Rate limit guidance

Rate Limiting in Sprint Execution¶

This guide provides practical strategies for managing GitHub API rate limits during rapid sprint execution, automation workflows, and batch operations.

Quick Facts¶

Authenticated rate limit: 5,000 requests per hour
Per-minute average: ~83 requests per minute
Reset window: Hourly (UTC-based)
Critical threshold: ≤ 50 remaining requests triggers exponential backoff
Warning threshold: ≤ 200 remaining requests logs a warning

Rate Limit Context¶

The GitHub REST API enforces rate limits per authenticated user or OAuth token, not per repository or organization. This means:

All API calls against owner/repo count toward your token's quota
CI/CD workflows using repository secrets inherit the quota from that token
Concurrent API calls from multiple scripts/agents deplete quota faster than sequential calls
Each workflow dispatch, issue creation, comment, label assignment, and PR check consumes quota

During sprint execution with multiple workflows, agents making API calls, and batch operations, it's easy to exhaust 5,000 requests in minutes, leading to: - Blocked PRs (checks hang waiting for rate limit reset) - Failed deployments (workflow dispatch throttled) - Stalled agent operations (API calls time out)

Sprint Execution Guidance: 60-Second Minimum Spacing¶

Rule: Space major API-consuming operations ≥ 60 seconds apart.

Major operations include: - Workflow dispatch (gh workflow run) - Creating issues/PRs - Bulk label assignments - Running validation scripts with multiple API calls - Triggering status checks

Why 60 seconds? - Leaves headroom for background polling (code review agents, metrics collection) - Allows gh CLI automatic retries to complete - Gives rate limit headers time to update - Prevents CI queue buildup

Example sprint sequence:

10:00:00 — Dispatch workflow 1 (API: ~5 requests)
10:01:00 — Create issue with labels (API: ~3 requests)
10:02:00 — Dispatch workflow 2 (API: ~5 requests)
10:03:00 — Run validation script (API: ~20 requests)
10:04:00 — Create PR (API: ~4 requests)
---
Total: 10 minutes elapsed, ~37 API requests (well under 83/min average)
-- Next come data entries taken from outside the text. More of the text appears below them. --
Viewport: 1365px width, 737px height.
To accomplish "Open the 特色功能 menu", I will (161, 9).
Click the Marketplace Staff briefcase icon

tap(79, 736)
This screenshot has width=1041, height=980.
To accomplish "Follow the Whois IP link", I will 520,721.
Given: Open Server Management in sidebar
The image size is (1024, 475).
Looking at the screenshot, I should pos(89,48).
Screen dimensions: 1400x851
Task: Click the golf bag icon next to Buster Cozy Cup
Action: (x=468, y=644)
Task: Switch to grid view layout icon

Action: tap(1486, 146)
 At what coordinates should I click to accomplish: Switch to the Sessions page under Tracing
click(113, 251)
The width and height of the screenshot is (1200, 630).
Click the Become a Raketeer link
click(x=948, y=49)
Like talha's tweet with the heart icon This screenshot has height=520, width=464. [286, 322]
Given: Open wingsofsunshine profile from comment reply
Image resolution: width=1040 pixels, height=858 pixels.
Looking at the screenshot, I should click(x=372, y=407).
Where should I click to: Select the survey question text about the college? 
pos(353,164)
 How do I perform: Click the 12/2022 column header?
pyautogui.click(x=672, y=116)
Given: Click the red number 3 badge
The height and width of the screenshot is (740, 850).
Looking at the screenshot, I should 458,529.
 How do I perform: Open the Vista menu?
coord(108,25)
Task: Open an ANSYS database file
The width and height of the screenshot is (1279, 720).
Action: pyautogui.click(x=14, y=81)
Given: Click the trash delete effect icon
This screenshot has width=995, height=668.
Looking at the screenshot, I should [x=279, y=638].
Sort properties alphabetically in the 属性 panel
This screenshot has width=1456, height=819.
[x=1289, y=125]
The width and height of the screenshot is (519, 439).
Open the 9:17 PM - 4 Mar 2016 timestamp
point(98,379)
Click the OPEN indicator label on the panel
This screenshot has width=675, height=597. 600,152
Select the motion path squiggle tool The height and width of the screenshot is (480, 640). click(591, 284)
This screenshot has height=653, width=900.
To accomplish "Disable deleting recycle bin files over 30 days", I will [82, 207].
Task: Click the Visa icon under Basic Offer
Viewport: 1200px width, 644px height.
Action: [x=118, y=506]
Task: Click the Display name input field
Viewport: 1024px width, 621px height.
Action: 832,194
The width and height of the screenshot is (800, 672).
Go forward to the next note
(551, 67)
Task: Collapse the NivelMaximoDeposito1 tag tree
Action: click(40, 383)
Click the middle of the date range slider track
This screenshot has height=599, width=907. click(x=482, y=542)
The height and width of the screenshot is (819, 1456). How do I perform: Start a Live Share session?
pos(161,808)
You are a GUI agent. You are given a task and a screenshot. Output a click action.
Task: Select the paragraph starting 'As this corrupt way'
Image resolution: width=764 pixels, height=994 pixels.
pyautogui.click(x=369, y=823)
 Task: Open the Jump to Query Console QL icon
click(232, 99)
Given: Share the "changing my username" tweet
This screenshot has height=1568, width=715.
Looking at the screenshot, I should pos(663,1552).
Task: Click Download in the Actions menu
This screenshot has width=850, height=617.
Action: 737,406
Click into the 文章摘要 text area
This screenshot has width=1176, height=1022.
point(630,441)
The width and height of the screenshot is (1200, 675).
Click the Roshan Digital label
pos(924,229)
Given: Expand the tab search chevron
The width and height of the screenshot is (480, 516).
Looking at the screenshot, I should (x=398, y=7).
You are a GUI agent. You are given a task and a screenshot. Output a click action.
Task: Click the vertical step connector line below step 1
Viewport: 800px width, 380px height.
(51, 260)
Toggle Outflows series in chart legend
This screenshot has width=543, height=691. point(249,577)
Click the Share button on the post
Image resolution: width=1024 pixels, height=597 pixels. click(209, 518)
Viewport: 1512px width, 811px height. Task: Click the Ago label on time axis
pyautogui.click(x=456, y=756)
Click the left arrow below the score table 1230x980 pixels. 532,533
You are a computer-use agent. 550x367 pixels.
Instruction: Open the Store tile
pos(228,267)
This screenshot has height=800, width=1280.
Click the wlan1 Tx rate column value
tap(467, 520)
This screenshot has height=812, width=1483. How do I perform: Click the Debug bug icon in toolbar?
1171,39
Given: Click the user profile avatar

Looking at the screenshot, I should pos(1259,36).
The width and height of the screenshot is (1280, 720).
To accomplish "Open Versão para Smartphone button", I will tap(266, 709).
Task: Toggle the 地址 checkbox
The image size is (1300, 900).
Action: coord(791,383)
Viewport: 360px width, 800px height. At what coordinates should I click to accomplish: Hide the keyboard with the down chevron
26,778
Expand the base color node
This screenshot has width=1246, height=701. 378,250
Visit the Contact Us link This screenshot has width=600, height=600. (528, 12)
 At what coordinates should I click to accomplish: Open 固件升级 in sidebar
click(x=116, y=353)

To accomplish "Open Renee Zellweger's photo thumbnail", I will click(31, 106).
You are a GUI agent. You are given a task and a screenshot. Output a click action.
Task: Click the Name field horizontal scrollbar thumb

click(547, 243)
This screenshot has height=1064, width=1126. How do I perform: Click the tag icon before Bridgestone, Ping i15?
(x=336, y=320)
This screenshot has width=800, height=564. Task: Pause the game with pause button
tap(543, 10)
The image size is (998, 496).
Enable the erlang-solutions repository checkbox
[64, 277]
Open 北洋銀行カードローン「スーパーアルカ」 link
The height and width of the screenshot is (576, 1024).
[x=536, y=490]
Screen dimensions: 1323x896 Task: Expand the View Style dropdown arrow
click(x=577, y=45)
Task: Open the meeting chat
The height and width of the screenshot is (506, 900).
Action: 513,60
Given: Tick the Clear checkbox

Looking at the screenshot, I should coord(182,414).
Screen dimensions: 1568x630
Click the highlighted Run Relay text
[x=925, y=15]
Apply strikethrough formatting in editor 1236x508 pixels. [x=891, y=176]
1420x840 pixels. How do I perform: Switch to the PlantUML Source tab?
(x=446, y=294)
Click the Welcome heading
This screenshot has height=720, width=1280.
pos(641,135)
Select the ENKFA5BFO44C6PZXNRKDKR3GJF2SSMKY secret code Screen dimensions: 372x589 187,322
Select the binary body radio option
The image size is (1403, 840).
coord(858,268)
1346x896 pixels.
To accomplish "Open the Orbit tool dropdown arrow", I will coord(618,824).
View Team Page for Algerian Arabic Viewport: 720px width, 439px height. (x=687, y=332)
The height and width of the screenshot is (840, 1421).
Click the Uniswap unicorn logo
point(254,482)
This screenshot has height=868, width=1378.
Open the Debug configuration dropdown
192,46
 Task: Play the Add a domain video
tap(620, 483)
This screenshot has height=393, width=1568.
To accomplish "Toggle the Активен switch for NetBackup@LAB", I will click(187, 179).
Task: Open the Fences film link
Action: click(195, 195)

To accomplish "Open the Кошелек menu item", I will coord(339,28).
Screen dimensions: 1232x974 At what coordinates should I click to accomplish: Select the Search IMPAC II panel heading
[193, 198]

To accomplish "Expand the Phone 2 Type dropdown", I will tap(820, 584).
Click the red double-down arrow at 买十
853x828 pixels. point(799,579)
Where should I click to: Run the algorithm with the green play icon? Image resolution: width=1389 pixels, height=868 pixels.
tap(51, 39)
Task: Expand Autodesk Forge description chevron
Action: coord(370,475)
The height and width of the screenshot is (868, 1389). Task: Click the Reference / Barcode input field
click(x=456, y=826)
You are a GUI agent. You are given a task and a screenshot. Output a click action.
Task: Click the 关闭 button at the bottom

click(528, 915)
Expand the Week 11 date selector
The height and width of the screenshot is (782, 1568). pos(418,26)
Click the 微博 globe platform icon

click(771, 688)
Polling Strategies with Exponential Backoff¶

Scenario: You're polling a workflow run status until it completes.

Backoff formula:

delay = min(initialDelay * (multiplier ^ attempt), maxDelay)
Initial: 30 seconds
Multiplier: 1.5
Max delay: 90 seconds

Sequence:

Attempt 1: Wait 30s, then poll
Attempt 2: Wait 45s, then poll
Attempt 3: Wait 67.5s, then poll
Attempt 4+: Wait 90s, then poll

PowerShell example:

function Invoke-WithExponentialBackoff {
    param(
        [scriptblock]$Action,
        [int]$MaxAttempts = 5,
        [int]$InitialDelaySeconds = 30,
        [decimal]$Multiplier = 1.5,
        [int]$MaxDelaySeconds = 90
    )

    for ($attempt = 1; $attempt -le $MaxAttempts; $attempt++) {
        try {
            return & $Action
        } catch {
            if ($attempt -eq $MaxAttempts) { throw }

            $delay = [math]::Min(
                $InitialDelaySeconds * [math]::Pow($Multiplier, $attempt - 1),
                $MaxDelaySeconds
            )

            Write-Warning "Attempt $attempt failed. Waiting $($delay)s before retry..."
            Start-Sleep -Seconds $delay
        }
    }
}

# Usage
$result = Invoke-WithExponentialBackoff {
    gh api repos/owner/repo/actions/runs/12345 --jq '.status'
}

Batch Operations: 5 per 60 Seconds¶

Rule: Don't fire more than 5 API-consuming operations in a 60-second window.

Guidance:

Operation Type	Requests per Call	Max Batch Size	Recommended Interval
Workflow dispatch	2–5	5	60s between batches
Issue creation	3–5 (with labels)	5	60s between batches
PR comment	1–2	10	30s between batches
Label assignment	1	20	10s between batches

Example: Dispatching 20 workflow runs

$workflows = @( "ci.yml", "test.yml", "build.yml", "deploy.yml", "validate.yml" )
$dispatch = $workflows * 4  # repeat 4 times for 20 total

for ($i = 0; $i -lt $dispatch.Count; $i += 5) {
    $batch = $dispatch[$i..($i + 4)]  # take 5 at a time

    foreach ($wf in $batch) {
        Write-Host "Dispatching $wf..."
        gh workflow run $wf --ref main
    }

    if ($i + 5 -lt $dispatch.Count) {
        Write-Host "Batch complete. Waiting 60s before next batch..."
        Start-Sleep -Seconds 60
    }
}

Expected duration: 20 runs × 2 requests each = 40 API calls, distributed over 4 batches × 60s = ~4 minutes.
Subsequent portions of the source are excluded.